Ewangelia Łukasza 7:36-50

Ewangelia Łukasza 7:36-50 NBG

Ale pewien z faryzeuszy prosił go, aby z nim zjadł. Zatem gdy wszedł do domu faryzeusza, położył się u stołu. A oto niewiasta, co była grzeszną w tym mieście, dowiedziała się, że leży w domu faryzeusza, więc przyniosła alabastrowy słoik wonnego olejku. Stanęła z tyłu, przy jego nogach i płacząc, zaczęła zraszać łzami jego stopy, a włosami jej głowy wycierała; całowała też jego nogi oraz je namaszczała wonnym olejkiem. A faryzeusz, który go zaprosił, gdy to zobaczył, powiedział sam w sobie, mówiąc: Gdyby ten był prorokiem, wiedział by kim jest oraz co to za kobieta, która go dotyka; że jest grzeszną. A Jezus odpowiadając, rzekł do niego: Szymonie, mam ci coś powiedzieć. Zaś on rzekł: Powiedz, nauczycielu. Byli dwaj dłużnicy pewnego człowieka, co pożyczał na procent; jeden był winien pięćset denarów, a drugi pięćdziesiąt. Ale kiedy nie mieli oddać, obydwom darował. Zatem powiedz, który z nich będzie go bardziej miłował? Zaś Szymon odpowiadając, rzekł: Przypuszczam, że ten, któremu więcej darował. A on mu powiedział: Słusznie oceniłeś. I odwrócił się do niewiasty oraz powiedział Szymonowi: Widzisz tę niewiastę? Wszedłem do twojego domu, lecz nie dałeś mi wody do moich nóg a ta łzami zrosiła moje stopy i wytarła włosami swojej głowy.

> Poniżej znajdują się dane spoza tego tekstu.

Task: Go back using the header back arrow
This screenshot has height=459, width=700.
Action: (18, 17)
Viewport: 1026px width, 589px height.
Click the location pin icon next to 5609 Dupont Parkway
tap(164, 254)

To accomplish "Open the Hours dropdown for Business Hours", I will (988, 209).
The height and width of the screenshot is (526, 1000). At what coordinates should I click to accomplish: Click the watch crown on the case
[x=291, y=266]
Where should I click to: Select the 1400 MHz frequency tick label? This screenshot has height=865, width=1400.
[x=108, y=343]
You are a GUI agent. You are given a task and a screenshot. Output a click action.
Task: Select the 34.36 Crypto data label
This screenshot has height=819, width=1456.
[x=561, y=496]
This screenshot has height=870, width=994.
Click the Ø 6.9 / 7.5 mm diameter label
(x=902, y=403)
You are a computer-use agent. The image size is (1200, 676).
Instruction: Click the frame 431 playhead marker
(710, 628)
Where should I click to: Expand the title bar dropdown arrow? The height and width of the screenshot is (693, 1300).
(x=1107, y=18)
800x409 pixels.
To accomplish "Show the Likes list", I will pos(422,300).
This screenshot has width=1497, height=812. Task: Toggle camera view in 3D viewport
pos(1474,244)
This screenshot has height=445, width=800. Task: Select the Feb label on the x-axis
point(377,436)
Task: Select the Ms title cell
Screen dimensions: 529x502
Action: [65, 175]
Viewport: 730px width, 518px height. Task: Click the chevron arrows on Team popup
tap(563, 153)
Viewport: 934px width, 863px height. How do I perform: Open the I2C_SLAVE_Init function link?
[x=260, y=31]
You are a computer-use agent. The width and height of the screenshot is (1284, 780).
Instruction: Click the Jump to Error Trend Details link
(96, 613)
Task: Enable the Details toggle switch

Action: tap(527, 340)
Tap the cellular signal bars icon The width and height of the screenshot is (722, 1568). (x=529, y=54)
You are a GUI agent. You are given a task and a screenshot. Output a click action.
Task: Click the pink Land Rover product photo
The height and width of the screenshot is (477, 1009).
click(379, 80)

Nie dałeś mi pocałunku a ta odkąd weszła nie przestała całować moich stóp. Nie namaściłeś oliwą mojej głowy zaś ta namaściła wonnym olejkiem moje stopy. Dlatego ci mówię, odpuszczone są jej liczne grzechy, bo bardzo umiłowała. A komu jest mało odpuszczane mało miłuje. Zaś jej powiedział: Odpuszczone są twoje grzechy. Więc współleżący zaczęli mówić między sobą: Kim jest ten, który i grzechy odpuszcza? Także powiedział do niewiasty: Twoja wiara cię uratowała; idź w pokoju.